Jessica: Death is inevitable. I cannot control which one of my patients live or die. What I can do is make sure that the interaction that they have with me is the best that they can possibly have. I remind myself that if they are going to die, they would die whether I was there or not, but maybe I could impact it, maybe I could make it a little bit better.
DW: What kind of nurse are you?
Jessica: I'm a pediatric surgical nurse. I don't have a lot of patient interaction while my patients are awake, but I feel like what I have is very important. It's a very stressful time in their lives. Parents have to give their children over to a perfect stranger, to who-knows-what is going to happen to them. I have a small window of opportunity to gain a rapport with the family. To make the parents and child comfortable with me; so, maybe it won't be so hard.

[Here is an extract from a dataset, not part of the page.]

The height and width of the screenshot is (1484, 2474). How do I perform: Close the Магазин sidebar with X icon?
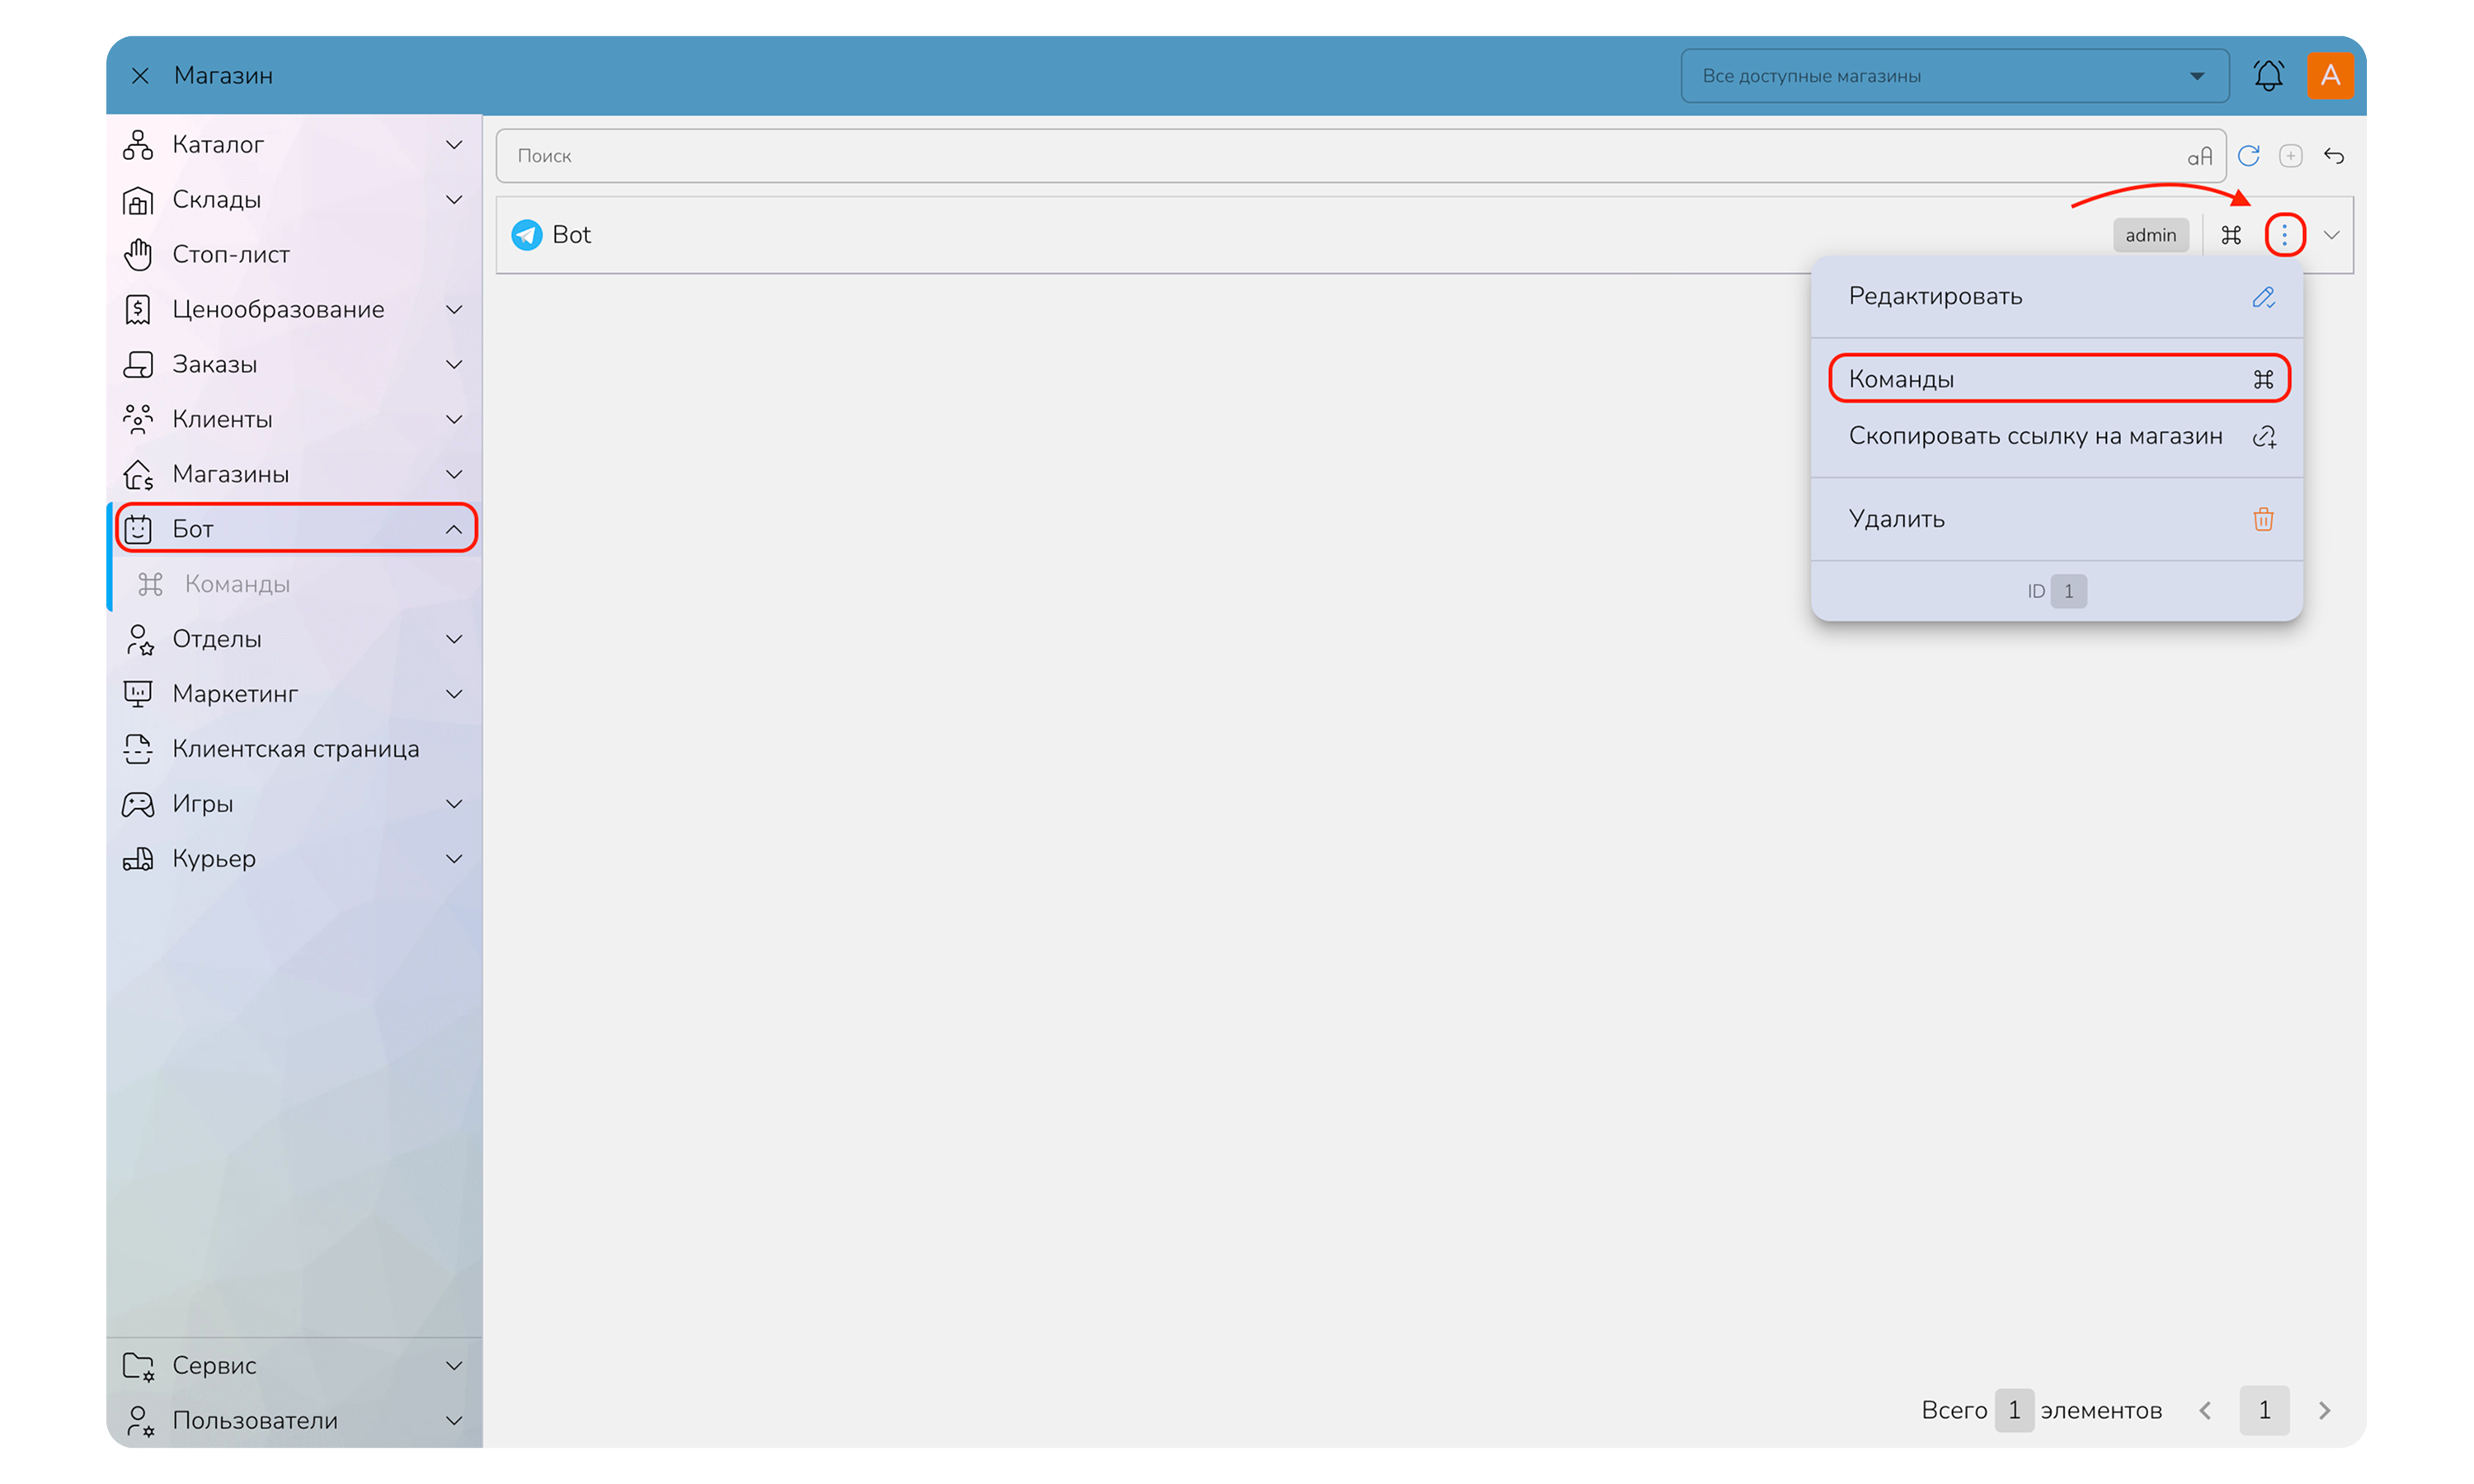tap(140, 76)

DW: Do you find yourself keeping some sort of emotional distance from your patients?
Jessica: I'm a very emotional person, so I have a hard time separating. I do try and remind myself that whatever happens to them is meant to happen. I just try to make it better.
DW: Is there any sort of support for your staff after a particularly sad or challenging day?
Jessica: There are people who we can talk to and sometimes if there is something very traumatic they have a debriefing.
DW: What is the most uncomfortable part of your job?
Jessica: Taking the patients from their parents. It's not so bad with simple cases, but with bad cases or complex surgeries where the outcome might not be so good, it gets hard. Also when the dads cry. I expect the moms to cry, but when the dads cry, I almost start.
DW: As a nurse, is there any advice you have for people who read this blog?
Jessica: Be your own advocate. Don't be afraid to ask questions or for second opinions. You have every right to know exactly what's going on with your health care. Also organ donation. You don't need your organs when you die, but someone else might. Think about this... my mom had her first kidney transplant before I was born. She had me and my brother. I had three kids and my brother had one. That's seven people that one person saved from their one kidney. Not to mention my future (much in the future) grandchildren.
Thank you so much Jessica for sharing your story with me today. And thank you for the work you do. Nurses are the greatest. And I couldn't agree with you more about organ donation. My brother-in-law is on the heart transplant list. If anyone out there is feeling generous, you can donate to Jason's heart transplant fund. New hearts cost a lot of money.